*** Block opens ***

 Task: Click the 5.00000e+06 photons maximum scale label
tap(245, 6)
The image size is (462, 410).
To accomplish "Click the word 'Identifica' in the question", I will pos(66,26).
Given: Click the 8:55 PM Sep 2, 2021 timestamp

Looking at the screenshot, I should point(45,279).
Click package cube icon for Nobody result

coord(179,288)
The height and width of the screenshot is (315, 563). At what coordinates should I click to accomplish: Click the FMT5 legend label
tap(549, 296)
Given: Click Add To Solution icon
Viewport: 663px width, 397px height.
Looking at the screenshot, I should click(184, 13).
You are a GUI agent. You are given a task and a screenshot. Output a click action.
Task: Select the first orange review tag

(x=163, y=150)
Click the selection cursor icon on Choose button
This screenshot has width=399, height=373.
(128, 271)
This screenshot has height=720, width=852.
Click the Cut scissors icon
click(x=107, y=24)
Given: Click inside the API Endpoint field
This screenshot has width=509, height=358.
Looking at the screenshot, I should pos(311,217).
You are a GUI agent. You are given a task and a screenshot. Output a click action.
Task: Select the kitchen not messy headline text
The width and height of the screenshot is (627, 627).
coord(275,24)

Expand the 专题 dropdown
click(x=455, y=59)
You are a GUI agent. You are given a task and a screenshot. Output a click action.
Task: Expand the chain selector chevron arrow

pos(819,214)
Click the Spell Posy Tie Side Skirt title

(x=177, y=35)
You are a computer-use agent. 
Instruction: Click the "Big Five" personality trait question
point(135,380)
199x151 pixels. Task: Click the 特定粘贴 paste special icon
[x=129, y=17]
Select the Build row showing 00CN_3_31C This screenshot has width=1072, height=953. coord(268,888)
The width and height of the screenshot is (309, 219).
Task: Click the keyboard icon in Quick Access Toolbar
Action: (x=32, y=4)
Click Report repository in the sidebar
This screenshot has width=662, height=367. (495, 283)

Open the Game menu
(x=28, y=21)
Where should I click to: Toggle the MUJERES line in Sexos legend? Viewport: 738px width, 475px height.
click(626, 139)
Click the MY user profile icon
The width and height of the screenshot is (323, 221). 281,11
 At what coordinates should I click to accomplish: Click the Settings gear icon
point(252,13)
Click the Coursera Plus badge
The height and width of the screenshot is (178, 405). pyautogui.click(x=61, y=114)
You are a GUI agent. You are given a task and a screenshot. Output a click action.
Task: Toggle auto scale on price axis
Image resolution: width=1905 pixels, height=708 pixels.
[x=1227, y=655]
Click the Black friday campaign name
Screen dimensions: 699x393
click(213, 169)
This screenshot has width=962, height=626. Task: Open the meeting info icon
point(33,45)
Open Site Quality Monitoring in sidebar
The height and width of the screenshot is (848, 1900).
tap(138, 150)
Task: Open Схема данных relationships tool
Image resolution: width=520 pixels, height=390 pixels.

*** Block closes ***

ACTIVITY - Please give back all of the data exactly as it appears.

REPLY -
 Task: Click the 5.00000e+06 photons maximum scale label
tap(245, 6)
The image size is (462, 410).
To accomplish "Click the word 'Identifica' in the question", I will pos(66,26).
Given: Click the 8:55 PM Sep 2, 2021 timestamp

Looking at the screenshot, I should point(45,279).
Click package cube icon for Nobody result

coord(179,288)
The height and width of the screenshot is (315, 563). At what coordinates should I click to accomplish: Click the FMT5 legend label
tap(549, 296)
Given: Click Add To Solution icon
Viewport: 663px width, 397px height.
Looking at the screenshot, I should click(184, 13).
You are a GUI agent. You are given a task and a screenshot. Output a click action.
Task: Select the first orange review tag

(x=163, y=150)
Click the selection cursor icon on Choose button
This screenshot has width=399, height=373.
(128, 271)
This screenshot has height=720, width=852.
Click the Cut scissors icon
click(x=107, y=24)
Given: Click inside the API Endpoint field
This screenshot has width=509, height=358.
Looking at the screenshot, I should pos(311,217).
You are a GUI agent. You are given a task and a screenshot. Output a click action.
Task: Select the kitchen not messy headline text
The width and height of the screenshot is (627, 627).
coord(275,24)

Expand the 专题 dropdown
click(x=455, y=59)
You are a GUI agent. You are given a task and a screenshot. Output a click action.
Task: Expand the chain selector chevron arrow

pos(819,214)
Click the Spell Posy Tie Side Skirt title

(x=177, y=35)
You are a computer-use agent. 
Instruction: Click the "Big Five" personality trait question
point(135,380)
199x151 pixels. Task: Click the 特定粘贴 paste special icon
[x=129, y=17]
Select the Build row showing 00CN_3_31C This screenshot has width=1072, height=953. coord(268,888)
The width and height of the screenshot is (309, 219).
Task: Click the keyboard icon in Quick Access Toolbar
Action: (x=32, y=4)
Click Report repository in the sidebar
This screenshot has width=662, height=367. (495, 283)

Open the Game menu
(x=28, y=21)
Where should I click to: Toggle the MUJERES line in Sexos legend? Viewport: 738px width, 475px height.
click(626, 139)
Click the MY user profile icon
The width and height of the screenshot is (323, 221). 281,11
 At what coordinates should I click to accomplish: Click the Settings gear icon
point(252,13)
Click the Coursera Plus badge
The height and width of the screenshot is (178, 405). pyautogui.click(x=61, y=114)
You are a GUI agent. You are given a task and a screenshot. Output a click action.
Task: Toggle auto scale on price axis
Image resolution: width=1905 pixels, height=708 pixels.
[x=1227, y=655]
Click the Black friday campaign name
Screen dimensions: 699x393
click(213, 169)
This screenshot has width=962, height=626. Task: Open the meeting info icon
point(33,45)
Open Site Quality Monitoring in sidebar
The height and width of the screenshot is (848, 1900).
tap(138, 150)
Task: Open Схема данных relationships tool
Image resolution: width=520 pixels, height=390 pixels.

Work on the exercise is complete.